07. La Blanche @ Médiathèque de Meyzieux - 23 novembre 2007
Une médiathèque, une salle remplie à 90% de personnes que nous qualifierons d'âgées et un groupe de pré-trentenaires venu en découdre avec La Blanche. Un concert acoustique (lui au chant, un guitariste, une violoncelliste) où Eric La Blanche déclame ses chansons d'amour, ses poésies d'aujourd'hui avec un vrai plaisir. Et quand la sono fait des siennes, il décide de la jouer sans micro, juste à la voix. Bref, un énorme pied. Et la confirmation que ce mec là a une des toutes meilleurs plumes de ce pays.
08. Apparat + Modselektor @ La Plateforme, Lyon - 27 septembre 2007 Enième soirée électro à La Plateforme et énorme moment aussi. Si le set d'Apparat est de qualité, que dire de celui des Modselektor qui vont poser un set hip-hop affolant! Les reviews des concerts du groupe avant et après Lyon confirmeront ces dires: les allemands sont au sommet et s'ils avaient voulu, ils auraient coulé la péniche à faire danser les gens. Fichtre.
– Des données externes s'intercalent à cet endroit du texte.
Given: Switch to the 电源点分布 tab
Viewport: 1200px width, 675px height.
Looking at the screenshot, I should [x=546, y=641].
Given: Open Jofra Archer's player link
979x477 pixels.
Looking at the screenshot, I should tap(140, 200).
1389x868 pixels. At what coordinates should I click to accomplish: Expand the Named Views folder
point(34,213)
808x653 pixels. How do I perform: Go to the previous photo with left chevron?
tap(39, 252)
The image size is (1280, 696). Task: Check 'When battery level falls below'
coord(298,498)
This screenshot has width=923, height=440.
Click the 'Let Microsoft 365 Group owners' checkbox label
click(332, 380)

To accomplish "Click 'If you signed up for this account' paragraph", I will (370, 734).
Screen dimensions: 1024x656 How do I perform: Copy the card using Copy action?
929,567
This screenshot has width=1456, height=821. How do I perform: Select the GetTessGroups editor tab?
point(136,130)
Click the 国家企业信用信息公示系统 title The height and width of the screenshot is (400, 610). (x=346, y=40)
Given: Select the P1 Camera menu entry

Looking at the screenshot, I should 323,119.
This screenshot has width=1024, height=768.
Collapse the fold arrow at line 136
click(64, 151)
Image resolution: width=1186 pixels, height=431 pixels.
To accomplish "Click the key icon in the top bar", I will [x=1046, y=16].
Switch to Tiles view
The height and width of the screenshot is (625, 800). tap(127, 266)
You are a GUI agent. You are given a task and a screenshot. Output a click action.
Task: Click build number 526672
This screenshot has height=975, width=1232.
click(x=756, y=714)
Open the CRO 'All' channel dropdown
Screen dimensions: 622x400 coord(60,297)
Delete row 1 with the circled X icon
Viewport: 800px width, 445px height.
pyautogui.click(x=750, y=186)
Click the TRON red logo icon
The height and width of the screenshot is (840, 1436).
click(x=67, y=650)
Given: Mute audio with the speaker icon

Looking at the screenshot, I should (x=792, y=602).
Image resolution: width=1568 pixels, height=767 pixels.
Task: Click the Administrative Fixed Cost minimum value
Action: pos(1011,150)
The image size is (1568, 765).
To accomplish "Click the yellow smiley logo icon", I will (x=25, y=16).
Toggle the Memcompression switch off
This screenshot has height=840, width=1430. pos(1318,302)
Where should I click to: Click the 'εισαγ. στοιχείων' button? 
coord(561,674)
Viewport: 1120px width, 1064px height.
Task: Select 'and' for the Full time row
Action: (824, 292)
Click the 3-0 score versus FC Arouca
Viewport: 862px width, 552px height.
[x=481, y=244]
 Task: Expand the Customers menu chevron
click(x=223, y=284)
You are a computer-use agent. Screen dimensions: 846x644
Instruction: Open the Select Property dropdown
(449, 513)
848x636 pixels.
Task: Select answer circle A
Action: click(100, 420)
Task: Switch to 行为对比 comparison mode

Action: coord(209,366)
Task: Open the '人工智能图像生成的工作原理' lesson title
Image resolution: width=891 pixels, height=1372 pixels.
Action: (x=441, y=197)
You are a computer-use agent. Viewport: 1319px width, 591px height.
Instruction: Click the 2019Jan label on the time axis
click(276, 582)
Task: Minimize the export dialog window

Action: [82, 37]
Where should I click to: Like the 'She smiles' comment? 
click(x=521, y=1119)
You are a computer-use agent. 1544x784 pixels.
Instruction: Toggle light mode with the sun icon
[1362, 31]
09. Volcano The Bear @ Rail Théâtre/Grrrnd Zero, Lyon - 5 décembre 2007 L'expérience de l'année. Poussé à aller les voir par deux marseillais frappés (et fans), Volcano TheBear s'est avéré être un grand moment. Certes très loin d'être accessible. Mais quand même: une vraie musicalité, un vrai don pour faire avancer un morceau dans ses derniers retranchements et un jeu de scène complètement déjanté. Hypnotique.
10. Souvaris @ Le Sonic, Lyon - 16 avril 2007 Groupe ami anglais, Souvaris a organisé son petit tour de France à sa sauce, faisant le temps d'une soirée escale à Lyon. Un Sonic vide comme c'est pas permis (23 personnes en comptant les gens du Sonic, les membres du groupe et des premières parties) mais un concert violent et maîtrisé. Du post-rock comme ça, on en redemande.